## Brief:
Copy all of the records below word for word. Leave the pictures out of your copy.

Recorded data
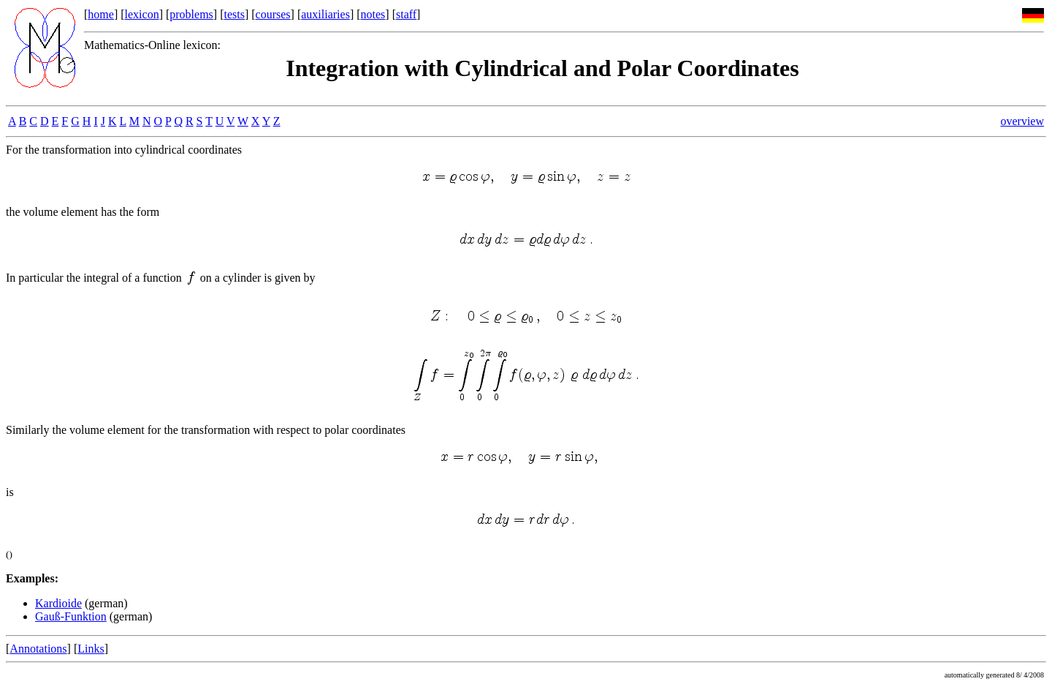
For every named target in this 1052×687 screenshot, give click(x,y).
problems (191, 14)
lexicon (142, 14)
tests (234, 14)
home (101, 14)
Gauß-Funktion (71, 616)
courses (273, 14)
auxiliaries (325, 14)
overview (1022, 121)
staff (406, 14)
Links (90, 648)
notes (373, 14)
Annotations (37, 648)
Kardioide (58, 603)
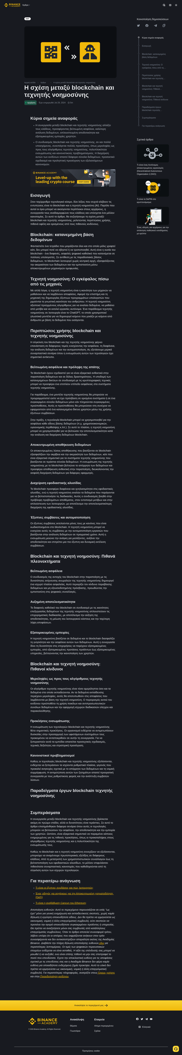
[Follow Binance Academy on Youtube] (151, 1019)
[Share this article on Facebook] (146, 25)
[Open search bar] (163, 5)
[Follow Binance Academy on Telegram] (146, 1019)
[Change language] (170, 5)
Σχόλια (97, 1031)
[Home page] (12, 5)
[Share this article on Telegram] (155, 25)
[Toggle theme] (176, 5)
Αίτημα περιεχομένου (103, 1026)
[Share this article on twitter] (138, 25)
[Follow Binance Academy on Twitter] (142, 1019)
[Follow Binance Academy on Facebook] (137, 1019)
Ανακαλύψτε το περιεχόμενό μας (91, 1005)
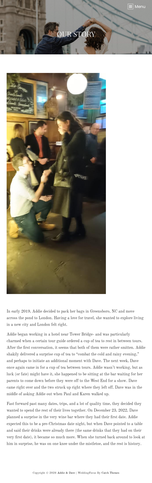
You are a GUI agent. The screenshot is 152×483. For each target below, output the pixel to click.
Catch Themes (110, 473)
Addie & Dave (66, 473)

## Response below:
For every named target in this 1052×687 screenshot, give click(x,y).
problems (191, 14)
lexicon (142, 14)
tests (234, 14)
home (101, 14)
Gauß-Funktion (71, 616)
courses (273, 14)
auxiliaries (325, 14)
overview (1022, 121)
staff (406, 14)
Links (90, 648)
notes (373, 14)
Annotations (37, 648)
Kardioide (58, 603)
[Follow Binance Academy on Youtube] (151, 1019)
[Share this article on Facebook] (146, 25)
[Open search bar] (163, 5)
[Follow Binance Academy on Telegram] (146, 1019)
[Change language] (170, 5)
Σχόλια (97, 1031)
[Home page] (12, 5)
[Share this article on Telegram] (155, 25)
[Toggle theme] (176, 5)
Αίτημα περιεχομένου (103, 1026)
[Share this article on twitter] (138, 25)
[Follow Binance Academy on Twitter] (142, 1019)
[Follow Binance Academy on Facebook] (137, 1019)
Ανακαλύψτε το περιεχόμενό μας (91, 1005)
You are a GUI agent. The screenshot is 152×483. For each target below, output the pixel to click.
Catch Themes (110, 473)
Addie & Dave (66, 473)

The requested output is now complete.